Pas la peine d'essayer de la télécharger : Scott Crenshaw, vice-président de Red Hat a expliqué dans le communiqué annonçant la disponibilité de la bêta que le nombre de bêta-testeurs prévu était déjà atteint.
La déception est grande pour tous ceux qui voulaient tester le nouvel hyperviseur, mais selon Hervé Lemaître, directeur du développement technologique de Red Hat, la priorité a été de cibler avec précision les besoins des clients grands comptes concernés. « Nous avons déjà eu beaucoup de retours de la communauté sur nos technologies de virtualisation avec le projet oVirt et il s'agit ici plutôt ici d'une phase de qualification ciblée », explique-t-il.
L'hyperviseur autonome RHEV pour Red Hat Entreprise Virtualization est la pierre angulaire de la future gamme de logiciels de virtualisation annoncée en février dernier avec laquelle Redhat entend supplanter son concurrent VMware, l'année prochaine.
Sur le papier, les spécifications de la version bêta sont impressionnantes. Incluant l'hyperviseur KVM (Kernel-based Virtual Machine) hérité du rachat pour 107 millions de dollars de l'israélien Qumranet en septembre dernier, RHEV est un hyperviseur autonome basé sur un noyau Linux censé pourvoir exploiter simultanément jusqu'à 96 cœurs de processeurs physiques se partageant jusqu'à 1 téraoctet de mémoire vive. « Ces spécifications correspondent aux plus grosses machines qui sont aujourd'hui certifiées avec nos solutions serveurs Red Hat Enterprise Linux (RHEL) », commente Hervé Lemaître.
Sur un même serveur, une seule machine virtuelle peut exploiter jusqu'à 16 cœurs et 64 Go de mémoire ce qui est grosso modo le double de la capacité prise en charge aujourd'hui par une machine virtuelle gérée par ESX Server 4 de VMWare (8 cœurs mais 255 Go de mémoire par machine virtuelle).
Malgré ses ambitions, l'hyperviseur RHEV reste léger puisqu'il se contente d'une empreinte mémoire de 64 Mo qui correspond à la taille du noyau Linux associé à KVM.
Il faut dire que RedHat déporte beaucoup de fonctions de virtualisation dans les outils d'administration livrés avec son hyperviseur.
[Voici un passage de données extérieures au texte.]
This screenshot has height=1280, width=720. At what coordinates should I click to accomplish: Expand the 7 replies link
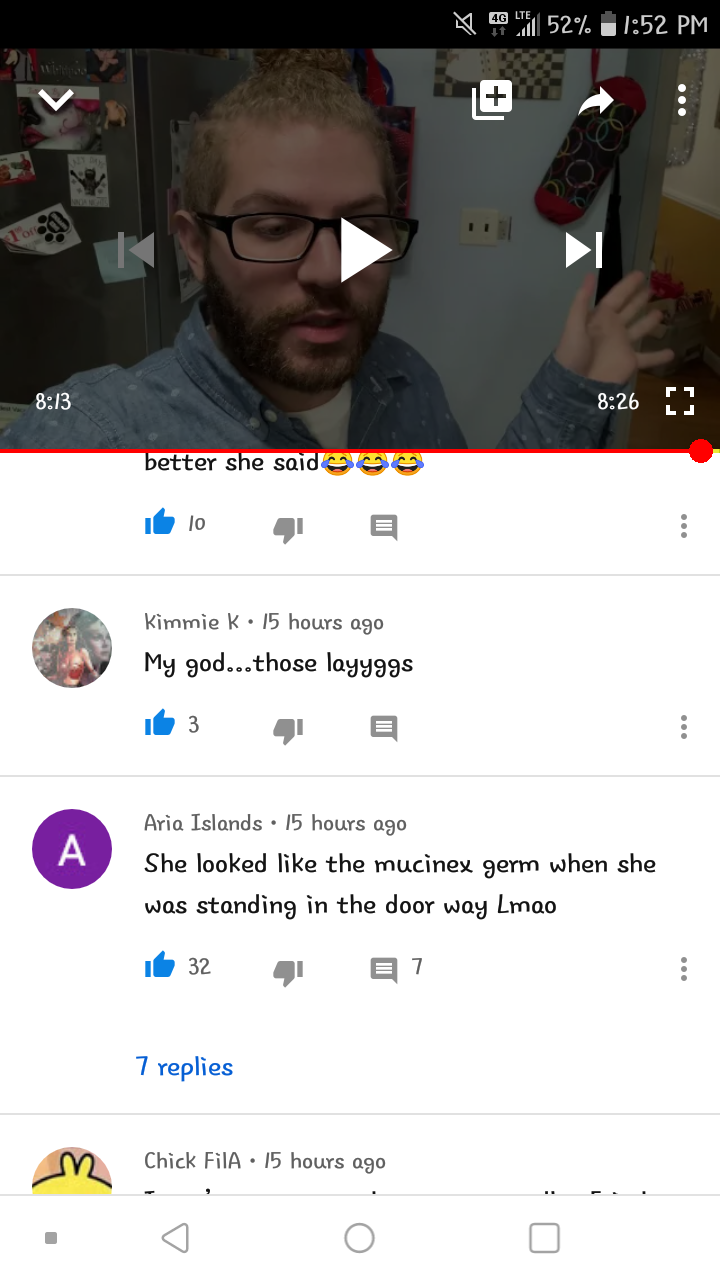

L'éditeur diffuse avec la version bêta de RHEV les premières versions d'essai de deux outils d'administration de machines virtuelles, l'un destinés aux serveurs virtuels (RHE Virtualization Manager for Servers) et l'autre aux postes de travail virtuels (RHE Virtualization Manager for Desktops).
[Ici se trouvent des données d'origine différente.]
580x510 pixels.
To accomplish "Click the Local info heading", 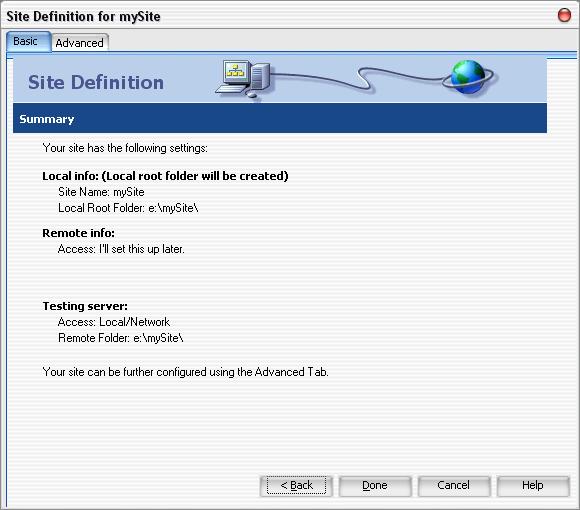I will tap(165, 176).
Red Hat a expliqué en février dernier qu'il lui faudrait 18 mois avant de proposer toutes les briques de sa future offre de virtualisation, ce qui nous conduit à l'été 2010.
Toutefois, le premier produit commercial est désormais attendu avant la fin de l'année. Selon les analystes, il y a de forte chances que ce soit la solution de virtualisation des postes de travail qui profite de la maturité de SolidIce (qui était déjà un produit commercial avant le rachat de Qumranet).
Windows XP, Vista, Windows 7, etc., la plupart des versions clientes de Windows devraient être compatibles à la suite de l'annonce croisée de Red Hat et Microsoft en février dernier.
Enfin, comme il l'avait annoncé également en février, Redhat a prévu d'intégrer l'hyperviseur KVM dans RHEL 5.4 dont la sortie est toujours attendue à la fin de cet été.